Monitoring can have an impact on many different aspects of an Ofsted inspection, so it’s important to understand the kind of questions they may ask you to ensure you are prepared.

Here is a list of 14 questions Ofsted could ask:

  1. Is safeguarding practice effective in implementation?
  2. How often is your school/college’s safeguarding policies and related policies reviewed?
  3. Are your leaders aware of how to identify and respond to online safety concerns?
  4. Are your staff trained to identify when a pupil may be at risk of neglect, abuse or exploitation and do they know how to report concerns? Do they evidence those concerns?
  5. Are your children safe from discrimination and bullying?
  6. Do your children understand how to stay safe online?
  7. Do your leaders understand how to identify if children are at risk of County Lines?
  8. How does your school/college monitor for incidents of peer on peer abuse?
  9. How effectively does your school/college protect children from extremism and radicalisation?
  10. Does your DSL have enough time, training and resource to fulfil the demands required of the role?
  11. Looking at your child protection record, can you tell me how this incident of peer on peer abuse was dealt with in more detail? (Your school will be expected to show a record of incidents, and evidence of how they were acted upon, which external agencies were involved etc.)
  12. How do your leaders Identify children and learners who may need early help or are at risk of neglect, abuse, grooming or exploitation? (Give examples).

Reasons why Ofsted may ask these questions

Ofsted wants to ensure your school safeguarding is effective, including the online aspect of safeguarding. They expect to see a correct understanding of statutory guidelines and that the correct policies are in place to implement them. They want to see evidence that your school effectively identifies risk and checks that effective action has been taken.

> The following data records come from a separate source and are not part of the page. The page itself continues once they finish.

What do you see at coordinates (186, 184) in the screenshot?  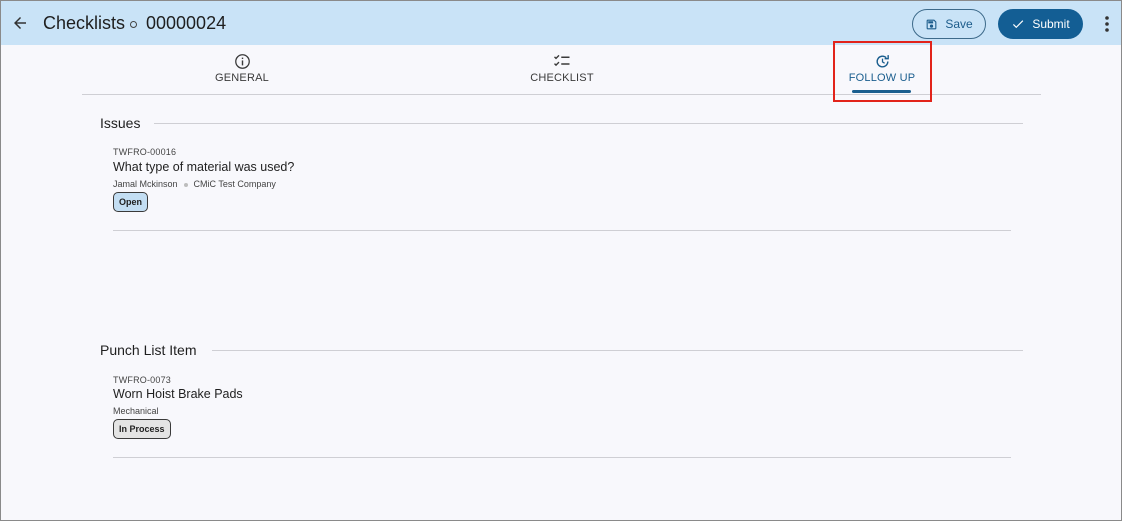 I see `meta-separator-dot` at bounding box center [186, 184].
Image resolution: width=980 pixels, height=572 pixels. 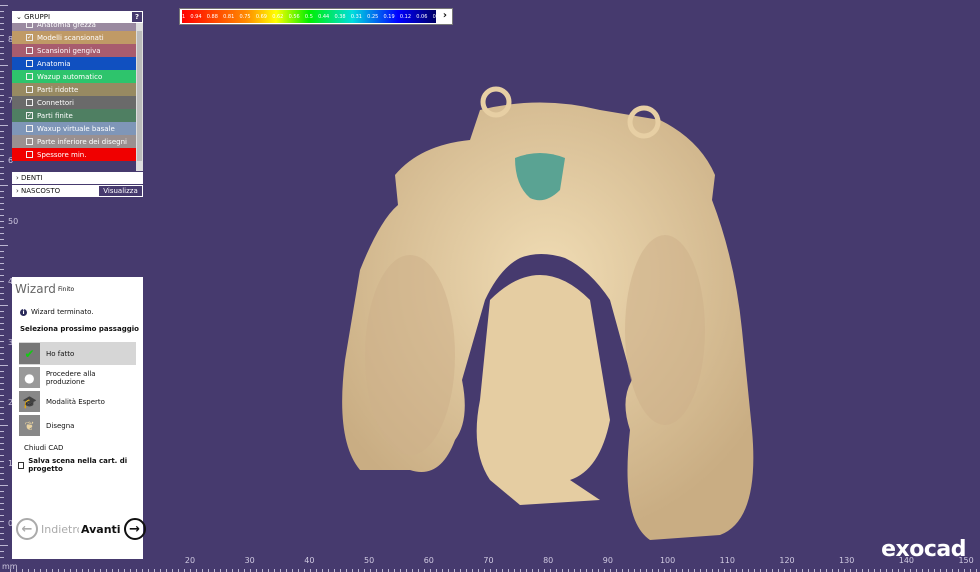 What do you see at coordinates (434, 17) in the screenshot?
I see `legend-label: 0` at bounding box center [434, 17].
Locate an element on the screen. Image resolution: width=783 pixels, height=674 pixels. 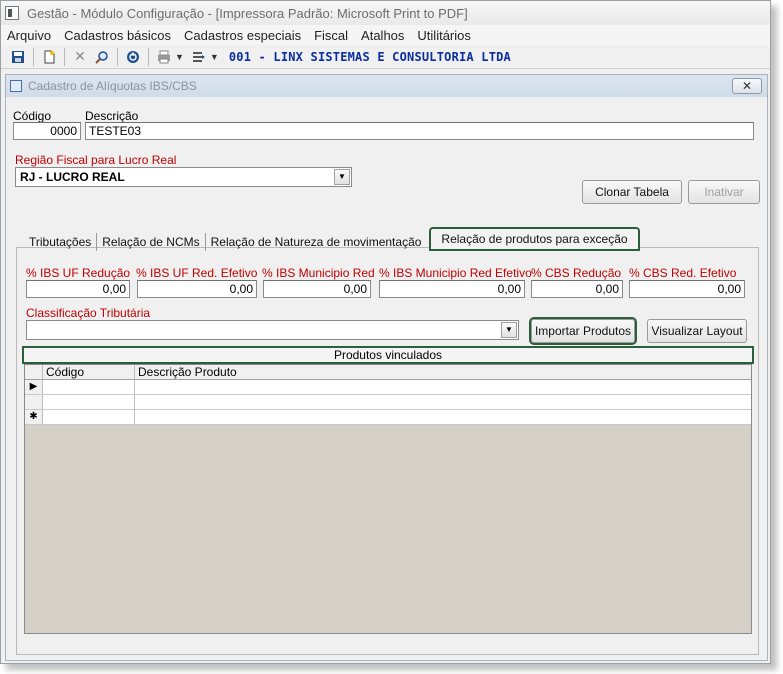
ibs-uf-reducao-label: % IBS UF Redução is located at coordinates (78, 273).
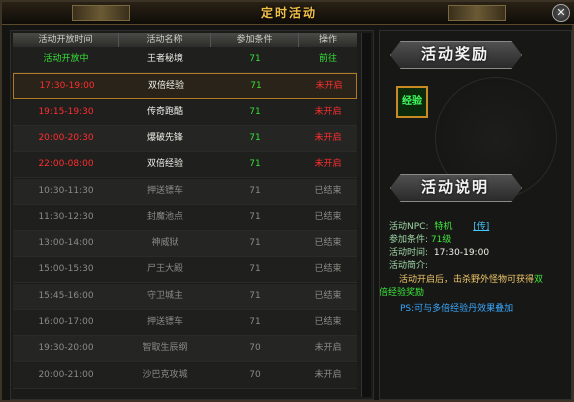  I want to click on row-time: 15:45-16:00, so click(66, 296).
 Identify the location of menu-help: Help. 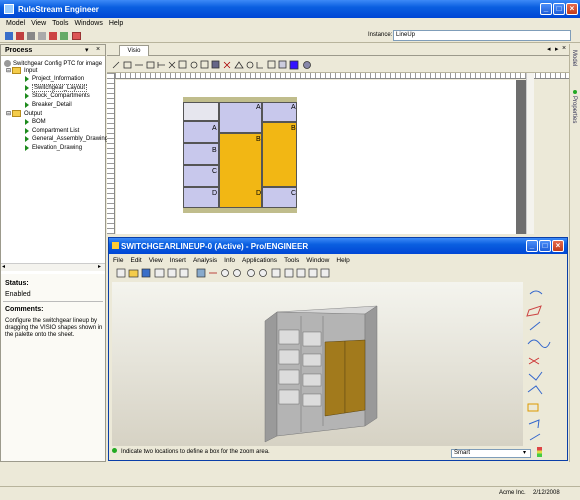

Monitoring helps identify students at risk. Effective solutions are up to date and understand the risks that schools need to detect. They can categorise risk and work at speed so that serious concerns can be raised and actioned quickly. Monitoring can identify students at risk by their online behaviour and can pick up concerns that a school may not otherwise be aware of.

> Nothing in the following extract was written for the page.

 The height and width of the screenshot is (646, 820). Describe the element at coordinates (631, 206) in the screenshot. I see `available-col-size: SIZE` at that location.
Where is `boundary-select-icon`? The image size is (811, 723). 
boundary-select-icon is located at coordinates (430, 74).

Ofsted are likely to talk to a range of staff members, governors, and pupils and will ask for feedback through parent view or sometimes speak to parents directly.

Sometimes there can be a disconnect between what the school thinks the safeguarding culture is and the reality experienced by pupils and teachers. For example, teachers may feel there is no bullying in the school, but parents and pupils may see it as a problem. Digital monitoring systems can be effective in identifying bullying without pupils having to tell anyone.